Data supplied:
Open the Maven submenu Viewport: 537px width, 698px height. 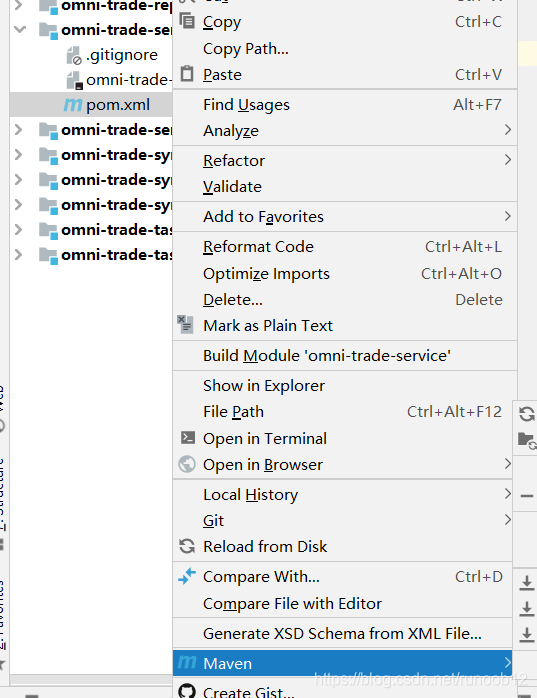click(x=342, y=663)
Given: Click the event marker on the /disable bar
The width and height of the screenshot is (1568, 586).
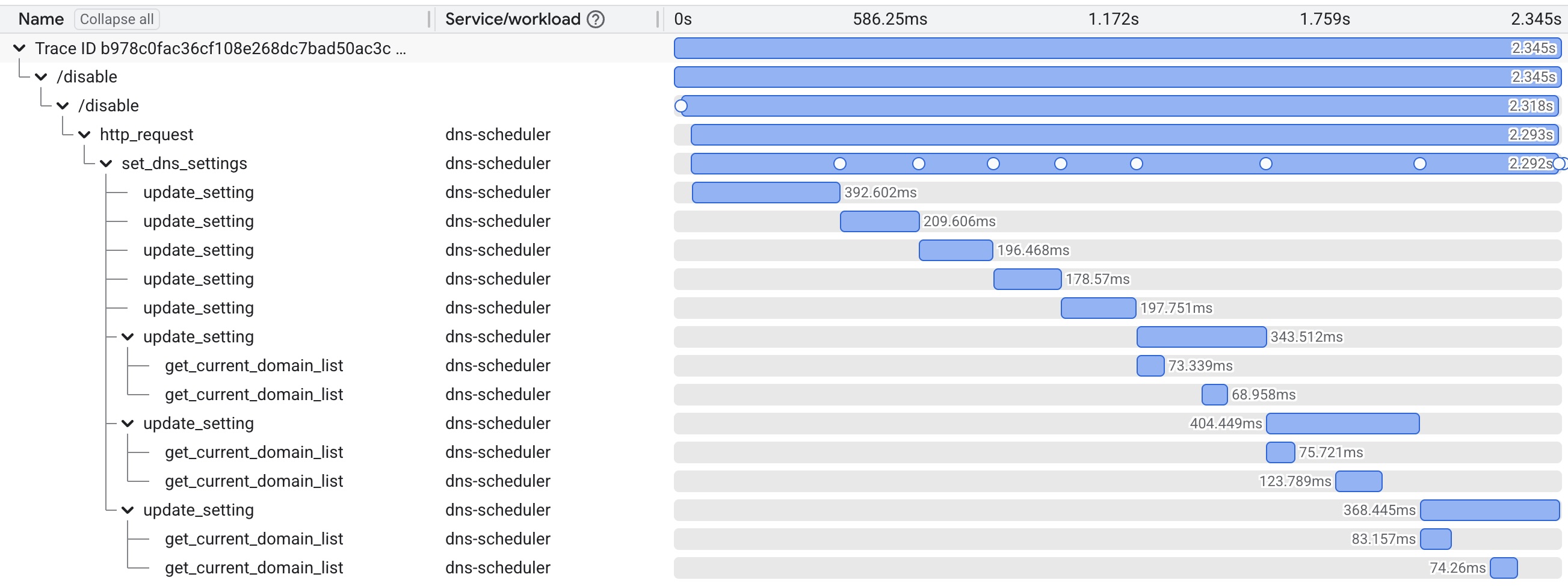Looking at the screenshot, I should 681,106.
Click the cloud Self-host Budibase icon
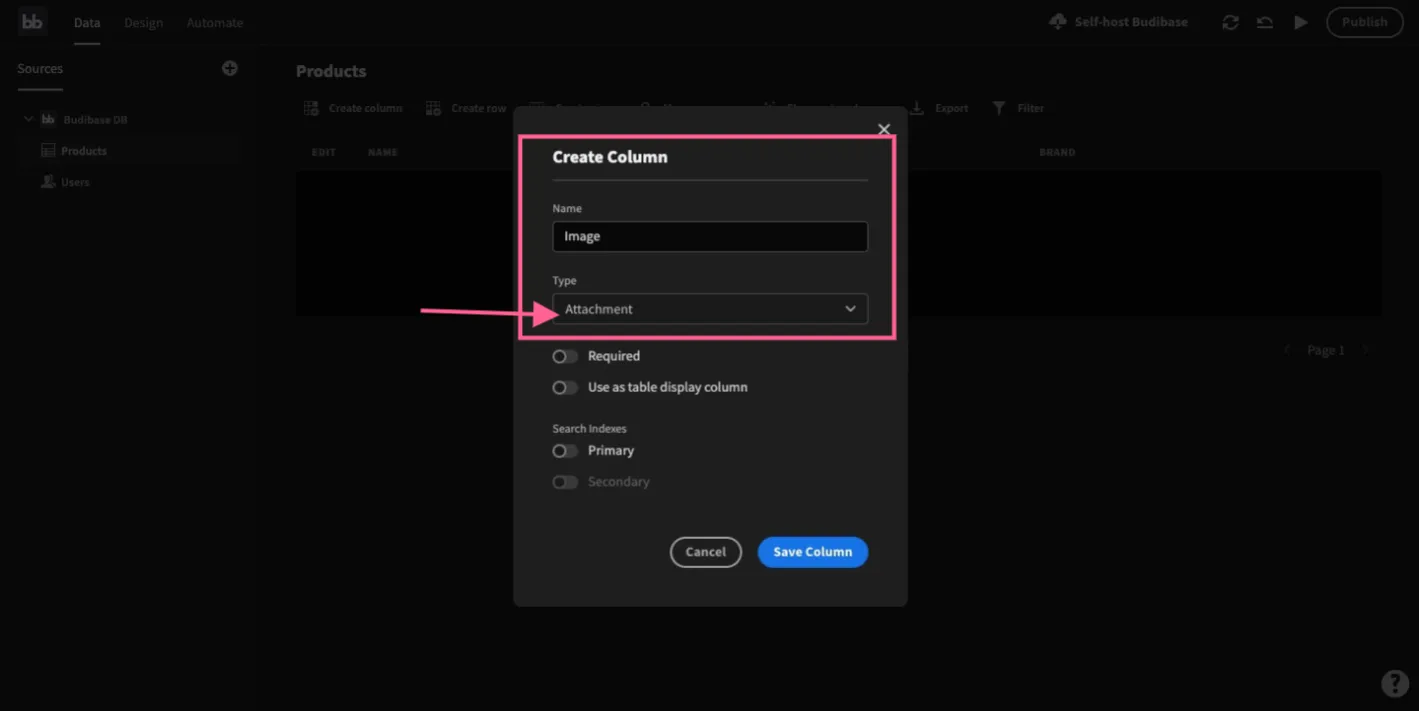The width and height of the screenshot is (1419, 711). pyautogui.click(x=1058, y=21)

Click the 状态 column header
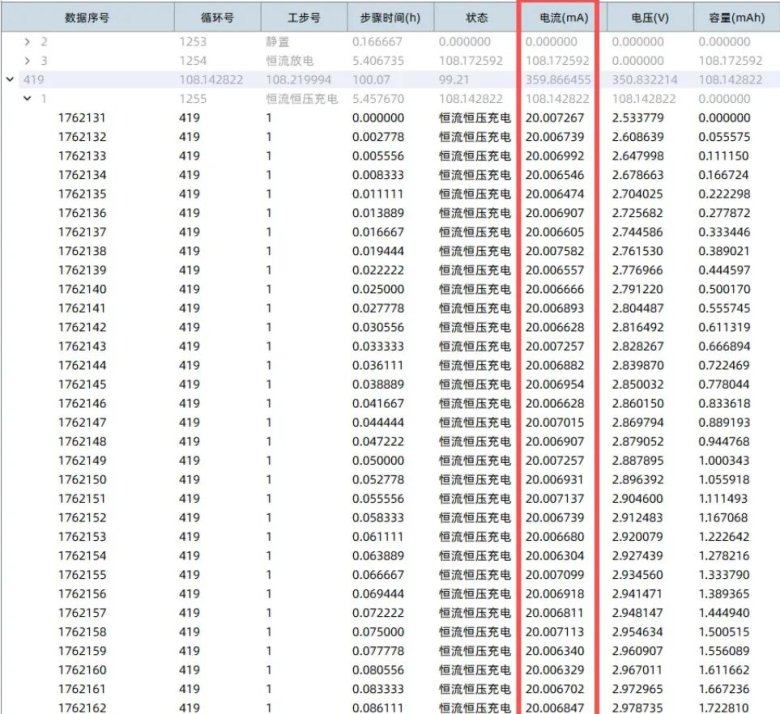click(476, 18)
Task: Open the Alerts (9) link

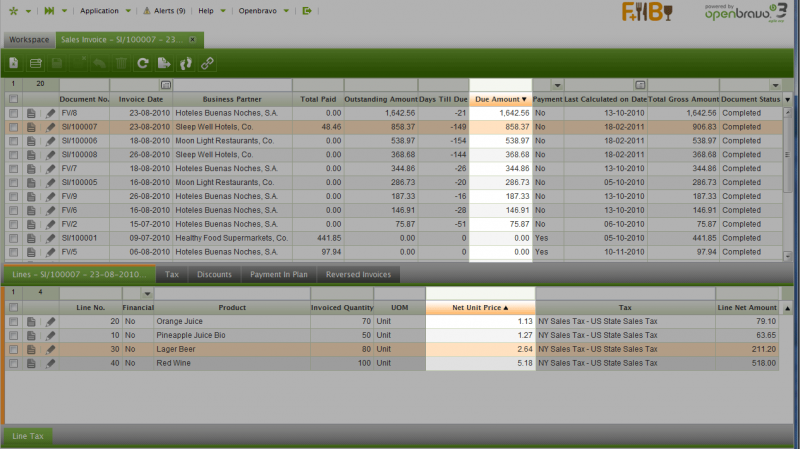Action: pos(164,10)
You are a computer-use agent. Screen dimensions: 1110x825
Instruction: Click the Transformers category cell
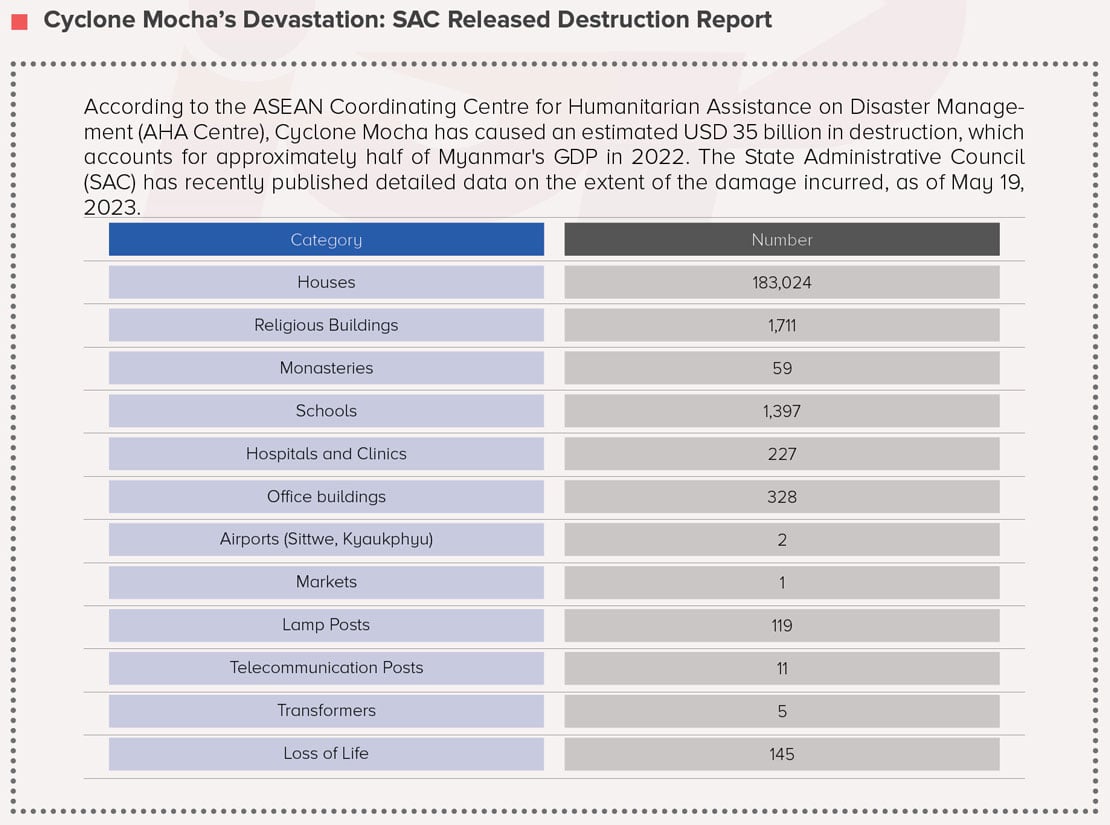(x=326, y=711)
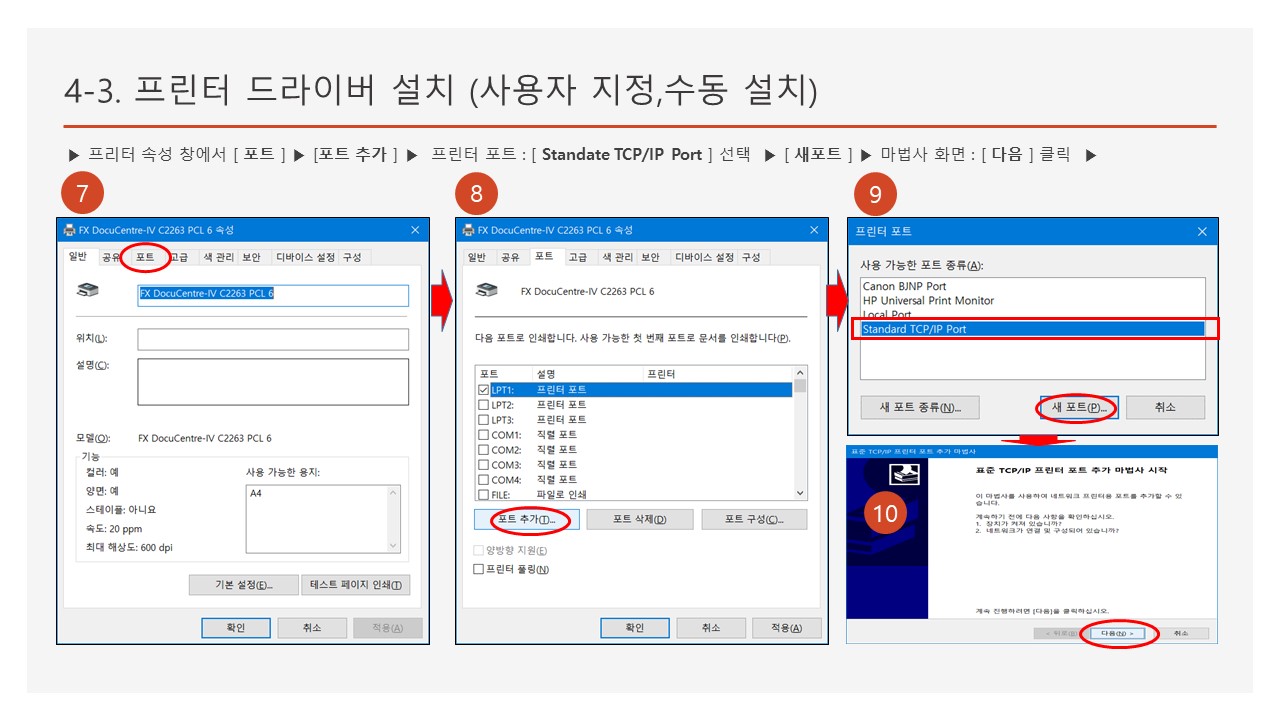Click the 위치 input field

coord(272,339)
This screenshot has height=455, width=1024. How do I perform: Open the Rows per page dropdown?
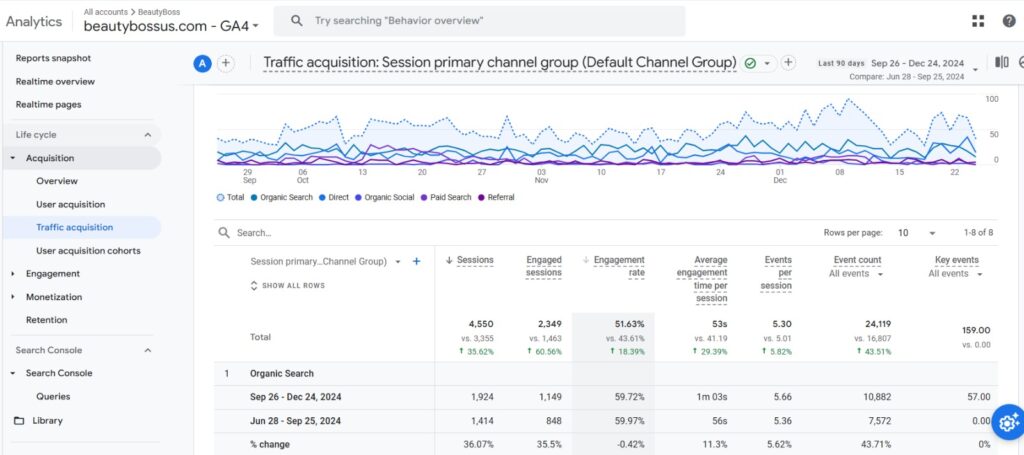pos(916,233)
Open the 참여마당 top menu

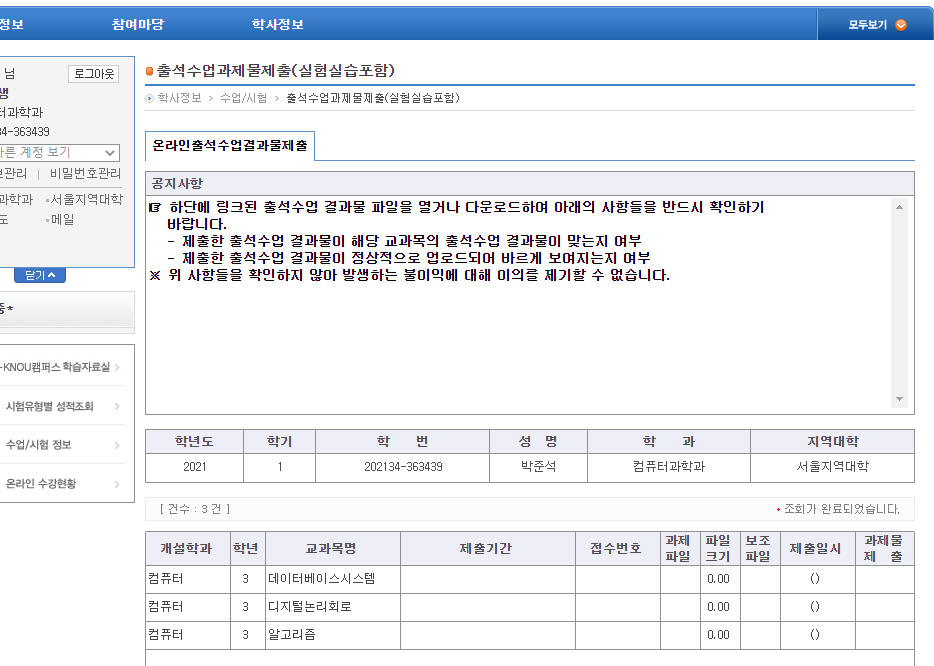pyautogui.click(x=138, y=24)
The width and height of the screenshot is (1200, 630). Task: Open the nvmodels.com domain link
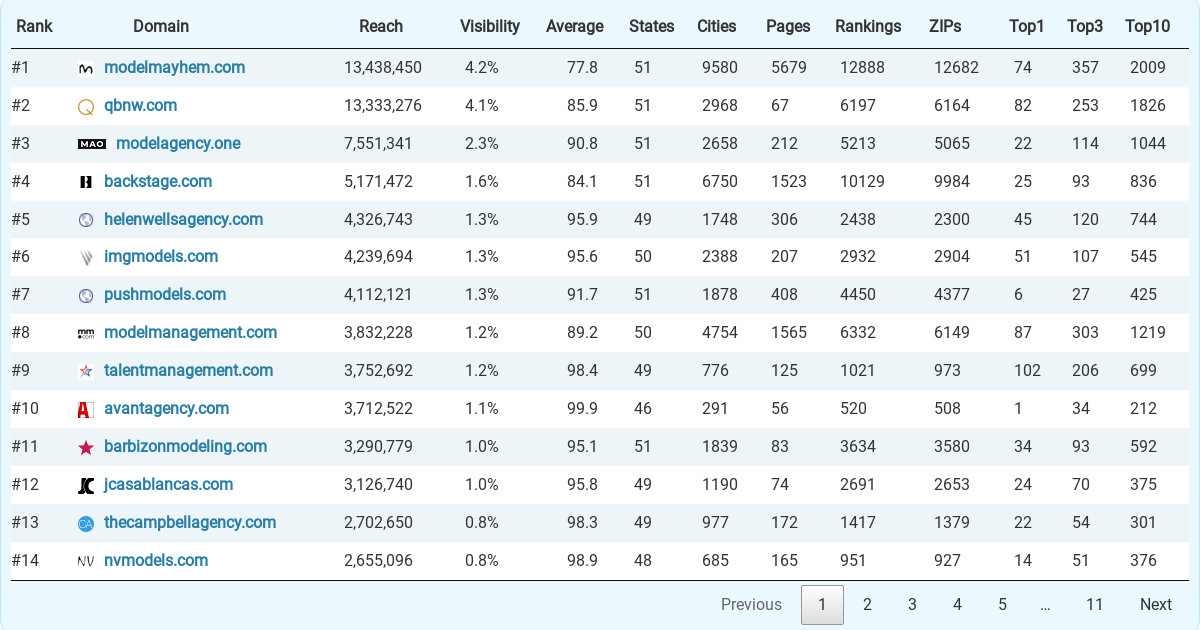(156, 561)
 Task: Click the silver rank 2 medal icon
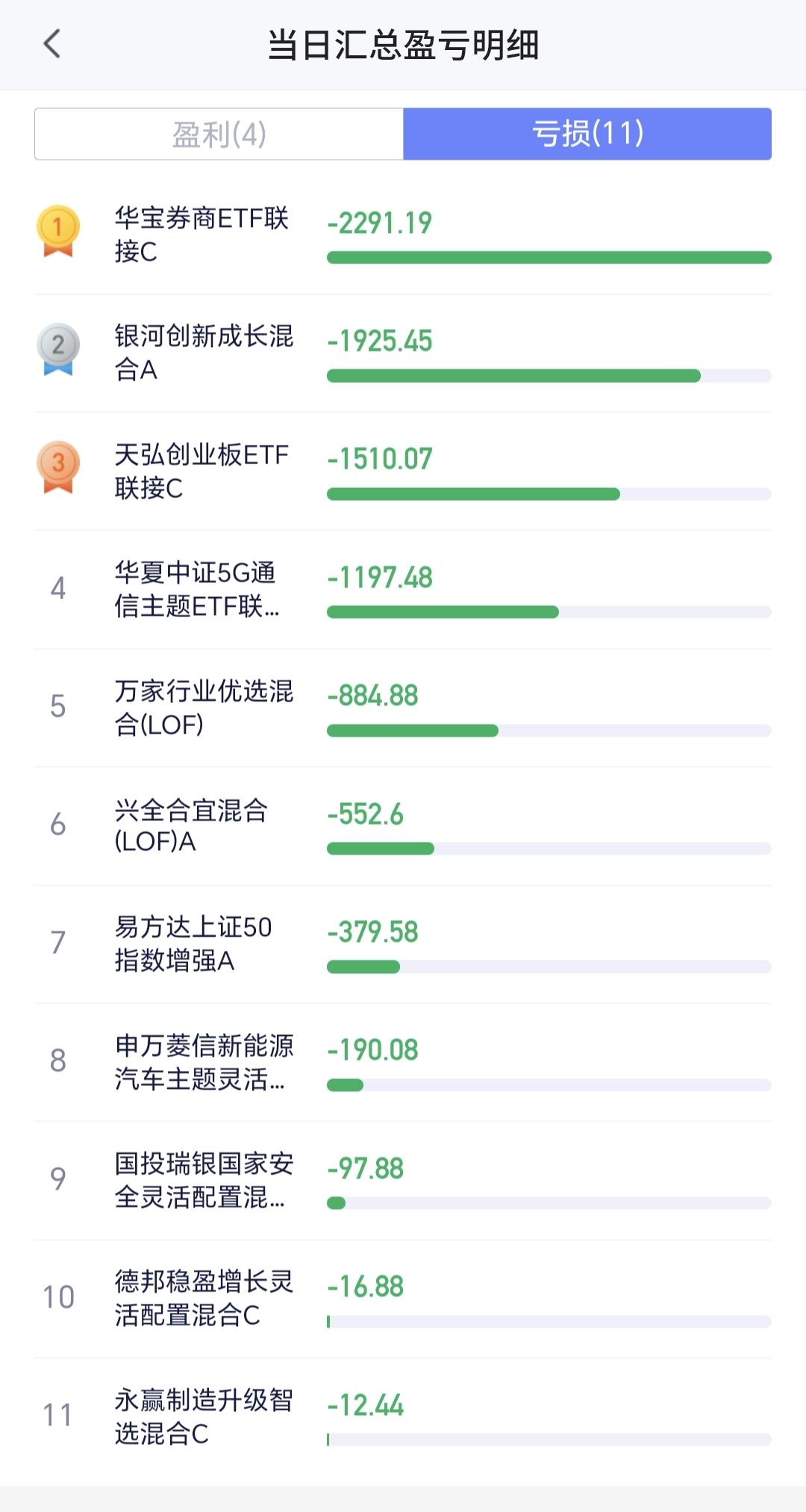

Task requirements: Output a verbatim copy of the lines from the line containing "Click the cloud Self-host Budibase icon" through the end of the data, both included, without any images.

Exercise output:
Click the cloud Self-host Budibase icon
The width and height of the screenshot is (1419, 711). pyautogui.click(x=1058, y=21)

Click the 状态 column header
click(476, 18)
Task: Open the Alerts (9) link

Action: pos(164,10)
You are a computer-use agent. Screen dimensions: 1110x825
Instruction: Click the Transformers category cell
(x=326, y=711)
Click the 위치 input field

coord(272,339)
This screenshot has height=455, width=1024. How do I perform: Open the Rows per page dropdown?
pos(916,233)
Open the 참여마당 top menu

pyautogui.click(x=138, y=24)
The width and height of the screenshot is (1200, 630). Task: Open the nvmodels.com domain link
(156, 561)
 Task: Click the silver rank 2 medal icon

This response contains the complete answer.